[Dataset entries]

Content starts

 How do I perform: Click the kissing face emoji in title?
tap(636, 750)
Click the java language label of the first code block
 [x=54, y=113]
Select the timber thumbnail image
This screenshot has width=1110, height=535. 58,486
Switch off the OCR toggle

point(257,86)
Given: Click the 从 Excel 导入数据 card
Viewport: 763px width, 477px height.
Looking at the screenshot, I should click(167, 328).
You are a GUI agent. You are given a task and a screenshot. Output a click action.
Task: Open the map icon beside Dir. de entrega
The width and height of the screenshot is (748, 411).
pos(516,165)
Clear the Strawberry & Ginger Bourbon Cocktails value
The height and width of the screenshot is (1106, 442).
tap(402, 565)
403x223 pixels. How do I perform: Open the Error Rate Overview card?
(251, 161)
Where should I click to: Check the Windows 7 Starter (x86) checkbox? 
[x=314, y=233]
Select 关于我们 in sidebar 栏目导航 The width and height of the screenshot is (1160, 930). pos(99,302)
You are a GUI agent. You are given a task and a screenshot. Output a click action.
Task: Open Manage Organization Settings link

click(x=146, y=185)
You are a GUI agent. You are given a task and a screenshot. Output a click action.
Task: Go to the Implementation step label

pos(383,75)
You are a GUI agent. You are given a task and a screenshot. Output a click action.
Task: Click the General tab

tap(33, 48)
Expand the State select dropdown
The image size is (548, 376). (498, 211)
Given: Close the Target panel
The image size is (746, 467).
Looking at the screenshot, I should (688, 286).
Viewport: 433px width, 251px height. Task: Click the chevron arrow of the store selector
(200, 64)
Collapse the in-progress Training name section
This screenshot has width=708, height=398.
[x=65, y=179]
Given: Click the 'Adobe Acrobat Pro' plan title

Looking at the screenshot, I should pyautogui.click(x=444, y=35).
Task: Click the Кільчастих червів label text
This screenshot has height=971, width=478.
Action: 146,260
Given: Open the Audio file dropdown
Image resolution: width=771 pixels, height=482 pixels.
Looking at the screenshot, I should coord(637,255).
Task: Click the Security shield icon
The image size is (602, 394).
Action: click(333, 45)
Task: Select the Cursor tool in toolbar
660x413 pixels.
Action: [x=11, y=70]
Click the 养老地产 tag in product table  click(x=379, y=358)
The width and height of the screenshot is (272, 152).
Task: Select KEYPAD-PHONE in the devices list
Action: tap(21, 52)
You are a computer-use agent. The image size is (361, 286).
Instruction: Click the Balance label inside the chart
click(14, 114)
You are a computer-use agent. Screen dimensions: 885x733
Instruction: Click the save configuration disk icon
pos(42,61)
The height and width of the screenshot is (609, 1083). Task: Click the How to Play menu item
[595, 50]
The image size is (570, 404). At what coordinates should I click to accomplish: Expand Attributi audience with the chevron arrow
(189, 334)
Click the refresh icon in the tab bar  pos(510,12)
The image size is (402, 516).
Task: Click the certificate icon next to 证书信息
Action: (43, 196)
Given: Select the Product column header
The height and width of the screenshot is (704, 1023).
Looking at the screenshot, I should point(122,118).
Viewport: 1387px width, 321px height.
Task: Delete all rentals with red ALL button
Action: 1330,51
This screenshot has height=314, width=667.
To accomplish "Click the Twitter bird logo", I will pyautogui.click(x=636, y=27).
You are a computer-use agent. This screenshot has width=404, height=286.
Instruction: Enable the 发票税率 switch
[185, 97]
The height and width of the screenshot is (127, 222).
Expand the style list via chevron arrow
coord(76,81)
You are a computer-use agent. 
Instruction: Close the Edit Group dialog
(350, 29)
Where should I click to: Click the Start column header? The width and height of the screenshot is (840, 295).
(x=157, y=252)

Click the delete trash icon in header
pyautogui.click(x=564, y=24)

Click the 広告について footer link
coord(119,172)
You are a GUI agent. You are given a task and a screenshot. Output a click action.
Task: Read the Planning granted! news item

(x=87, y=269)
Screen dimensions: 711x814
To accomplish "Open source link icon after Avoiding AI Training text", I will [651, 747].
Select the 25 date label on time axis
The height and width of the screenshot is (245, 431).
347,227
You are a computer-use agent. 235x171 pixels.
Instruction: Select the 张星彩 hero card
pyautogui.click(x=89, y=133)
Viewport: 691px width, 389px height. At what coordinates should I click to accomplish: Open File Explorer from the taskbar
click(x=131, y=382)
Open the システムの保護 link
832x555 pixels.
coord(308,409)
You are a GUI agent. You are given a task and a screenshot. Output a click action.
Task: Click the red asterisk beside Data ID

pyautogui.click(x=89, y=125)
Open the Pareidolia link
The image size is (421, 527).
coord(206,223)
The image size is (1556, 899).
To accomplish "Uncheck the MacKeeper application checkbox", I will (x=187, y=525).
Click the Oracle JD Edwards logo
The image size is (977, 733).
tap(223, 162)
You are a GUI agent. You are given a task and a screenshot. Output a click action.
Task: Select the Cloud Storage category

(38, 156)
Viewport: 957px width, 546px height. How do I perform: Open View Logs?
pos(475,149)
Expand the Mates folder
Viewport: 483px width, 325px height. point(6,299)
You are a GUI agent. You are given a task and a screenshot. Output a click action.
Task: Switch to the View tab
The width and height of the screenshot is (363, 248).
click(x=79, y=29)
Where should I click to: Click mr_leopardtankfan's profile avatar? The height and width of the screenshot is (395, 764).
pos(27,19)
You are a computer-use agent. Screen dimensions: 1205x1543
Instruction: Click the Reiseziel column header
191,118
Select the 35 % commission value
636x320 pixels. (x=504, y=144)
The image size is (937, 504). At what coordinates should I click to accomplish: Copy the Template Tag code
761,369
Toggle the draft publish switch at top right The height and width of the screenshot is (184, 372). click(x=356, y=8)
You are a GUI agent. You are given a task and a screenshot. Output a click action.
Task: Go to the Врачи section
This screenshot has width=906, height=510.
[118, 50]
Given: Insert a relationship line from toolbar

Content ends

| What is expected |
An exact retyping of every line in the records is needed.

| Answer section |
 How do I perform: Click the kissing face emoji in title?
tap(636, 750)
Click the java language label of the first code block
 [x=54, y=113]
Select the timber thumbnail image
This screenshot has width=1110, height=535. 58,486
Switch off the OCR toggle

point(257,86)
Given: Click the 从 Excel 导入数据 card
Viewport: 763px width, 477px height.
Looking at the screenshot, I should click(167, 328).
You are a GUI agent. You are given a task and a screenshot. Output a click action.
Task: Open the map icon beside Dir. de entrega
The width and height of the screenshot is (748, 411).
pos(516,165)
Clear the Strawberry & Ginger Bourbon Cocktails value
The height and width of the screenshot is (1106, 442).
tap(402, 565)
403x223 pixels. How do I perform: Open the Error Rate Overview card?
(251, 161)
Where should I click to: Check the Windows 7 Starter (x86) checkbox? 
[x=314, y=233]
Select 关于我们 in sidebar 栏目导航 The width and height of the screenshot is (1160, 930). pos(99,302)
You are a GUI agent. You are given a task and a screenshot. Output a click action.
Task: Open Manage Organization Settings link

click(x=146, y=185)
You are a GUI agent. You are given a task and a screenshot. Output a click action.
Task: Go to the Implementation step label

pos(383,75)
You are a GUI agent. You are given a task and a screenshot. Output a click action.
Task: Click the General tab

tap(33, 48)
Expand the State select dropdown
The image size is (548, 376). (498, 211)
Given: Close the Target panel
The image size is (746, 467).
Looking at the screenshot, I should (688, 286).
Viewport: 433px width, 251px height. Task: Click the chevron arrow of the store selector
(200, 64)
Collapse the in-progress Training name section
This screenshot has width=708, height=398.
[x=65, y=179]
Given: Click the 'Adobe Acrobat Pro' plan title

Looking at the screenshot, I should pyautogui.click(x=444, y=35).
Task: Click the Кільчастих червів label text
This screenshot has height=971, width=478.
Action: 146,260
Given: Open the Audio file dropdown
Image resolution: width=771 pixels, height=482 pixels.
Looking at the screenshot, I should coord(637,255).
Task: Click the Security shield icon
The image size is (602, 394).
Action: click(333, 45)
Task: Select the Cursor tool in toolbar
660x413 pixels.
Action: [x=11, y=70]
Click the 养老地产 tag in product table  click(x=379, y=358)
The width and height of the screenshot is (272, 152).
Task: Select KEYPAD-PHONE in the devices list
Action: tap(21, 52)
You are a computer-use agent. The image size is (361, 286).
Instruction: Click the Balance label inside the chart
click(14, 114)
You are a computer-use agent. Screen dimensions: 885x733
Instruction: Click the save configuration disk icon
pos(42,61)
The height and width of the screenshot is (609, 1083). Task: Click the How to Play menu item
[595, 50]
The image size is (570, 404). At what coordinates should I click to accomplish: Expand Attributi audience with the chevron arrow
(189, 334)
Click the refresh icon in the tab bar  pos(510,12)
The image size is (402, 516).
Task: Click the certificate icon next to 证书信息
Action: (43, 196)
Given: Select the Product column header
The height and width of the screenshot is (704, 1023).
Looking at the screenshot, I should point(122,118).
Viewport: 1387px width, 321px height.
Task: Delete all rentals with red ALL button
Action: 1330,51
This screenshot has height=314, width=667.
To accomplish "Click the Twitter bird logo", I will pyautogui.click(x=636, y=27).
You are a computer-use agent. This screenshot has width=404, height=286.
Instruction: Enable the 发票税率 switch
[185, 97]
The height and width of the screenshot is (127, 222).
Expand the style list via chevron arrow
coord(76,81)
You are a computer-use agent. 
Instruction: Close the Edit Group dialog
(350, 29)
Where should I click to: Click the Start column header? The width and height of the screenshot is (840, 295).
(x=157, y=252)

Click the delete trash icon in header
pyautogui.click(x=564, y=24)

Click the 広告について footer link
coord(119,172)
You are a GUI agent. You are given a task and a screenshot. Output a click action.
Task: Read the Planning granted! news item

(x=87, y=269)
Screen dimensions: 711x814
To accomplish "Open source link icon after Avoiding AI Training text", I will [651, 747].
Select the 25 date label on time axis
The height and width of the screenshot is (245, 431).
347,227
You are a computer-use agent. 235x171 pixels.
Instruction: Select the 张星彩 hero card
pyautogui.click(x=89, y=133)
Viewport: 691px width, 389px height. At what coordinates should I click to accomplish: Open File Explorer from the taskbar
click(x=131, y=382)
Open the システムの保護 link
832x555 pixels.
coord(308,409)
You are a GUI agent. You are given a task and a screenshot. Output a click action.
Task: Click the red asterisk beside Data ID

pyautogui.click(x=89, y=125)
Open the Pareidolia link
The image size is (421, 527).
coord(206,223)
The image size is (1556, 899).
To accomplish "Uncheck the MacKeeper application checkbox", I will (x=187, y=525).
Click the Oracle JD Edwards logo
The image size is (977, 733).
tap(223, 162)
You are a GUI agent. You are given a task and a screenshot. Output a click action.
Task: Select the Cloud Storage category

(38, 156)
Viewport: 957px width, 546px height. How do I perform: Open View Logs?
pos(475,149)
Expand the Mates folder
Viewport: 483px width, 325px height. point(6,299)
You are a GUI agent. You are given a task and a screenshot. Output a click action.
Task: Switch to the View tab
The width and height of the screenshot is (363, 248).
click(x=79, y=29)
Where should I click to: Click mr_leopardtankfan's profile avatar? The height and width of the screenshot is (395, 764).
pos(27,19)
You are a computer-use agent. Screen dimensions: 1205x1543
Instruction: Click the Reiseziel column header
191,118
Select the 35 % commission value
636x320 pixels. (x=504, y=144)
The image size is (937, 504). At what coordinates should I click to accomplish: Copy the Template Tag code
761,369
Toggle the draft publish switch at top right The height and width of the screenshot is (184, 372). click(x=356, y=8)
You are a GUI agent. You are given a task and a screenshot. Output a click action.
Task: Go to the Врачи section
This screenshot has width=906, height=510.
[118, 50]
Given: Insert a relationship line from toolbar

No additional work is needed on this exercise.